Lake Holiday is an unincorporated community and census-designated place (CDP) in Union Township, Montgomery County, in the U.S. state of Indiana. It is a private community on the banks of its eponymous body of water. As of the 2020 census, the community had a population of 921 residents.

The community contains the subdivisions of Holiday Shores, Royal Hills, Imperial Woods, Wellington Villa, Cambridge Shores, Indian Hills, Sherwood Forest, and Seneca Hills.

==History==
Many of the older houses in the community were built in the early 1960s, as was the dam that created Lake Holiday. In March 1993, the Montgomery County Circuit Court approved a district plan that reorganized the governance of the community into two major bodies:

· The Lake Holiday Conservancy District Board of Directors, which owns and is responsible for the lake, dam, boat ramps, parks, clubhouse, drainage, and maintenance building.

· The Board of the Lake Holiday Property Owners Association, which maintains the roads and is responsible for housing and lot developments. The Property Owners Association is a tax-exempt entity.

According to its website, the Lake Holiday area now "covers 750 acres, has 780 property owners, 369 homes, and 1,296 privately owned lots. The lake itself covers 150 acres and has an average depth of 10 feet with depths up to 20 feet near the dam. There are many miles of shoreline along the lake and approximately 16 miles of roadway."

The clubhouse hosts community breakfasts, regular card-playing events of a social nature, Easter egg hunts, and other seasonal activities. There is a crappie fishing tournament on the lake each May. In summer, bass fishing tournaments are held on Thursdays (weather permitting).

==Geography==
Lake Holiday is in southwestern Montgomery County, 7 mi southwest of Crawfordsville, the county seat. It is on the west side of Indiana State Road 47, between County Roads 400 W & 550 S., and is just west of the town of New Market. Its offices are located in the lake's clubhouse at 5000 South 400 West, with a Crawfordsville mailing address.

The lake, community, and its various subdivisions are all located in Union Township. It should not be confused with the campground of the same name.

According to the U.S. Census Bureau, the Lake Holiday CDP has a total area of 2.78 sqmi, of which 2.59 sqmi are land, while 0.19 sqmi, or 6.83% of the CDP area, are water. The lake's dam gives way to Karnes Creek, which flows west to Sugar Creek (Wabash River tributary) at the western edge of Union Township.
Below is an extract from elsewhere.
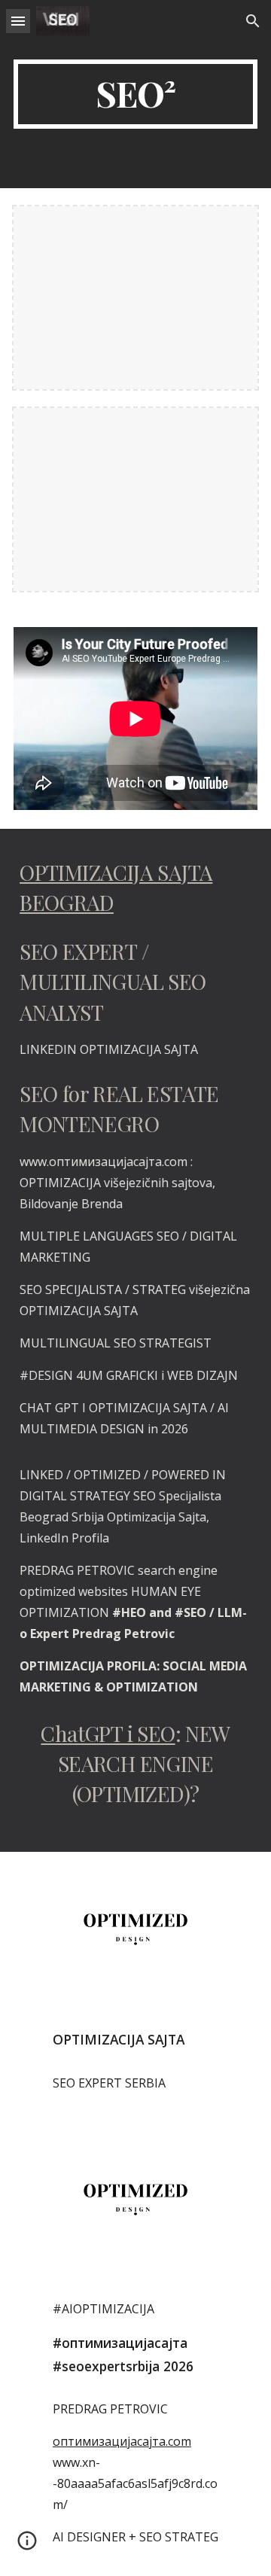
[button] (18, 20)
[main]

Sugar Creek flows southwest to the Wabash River south of Newport.

==Demographics==

Historical population
| Census | Pop. | Note | %± |
| 2010 | 910 |  | — |
| 2020 | 921 |  | 1.2% |
U.S. Decennial Census

==Education==
South Montgomery Community School Corporation, including Southmont Junior High School and Southmont High School, operates public schools serving Lake Holiday.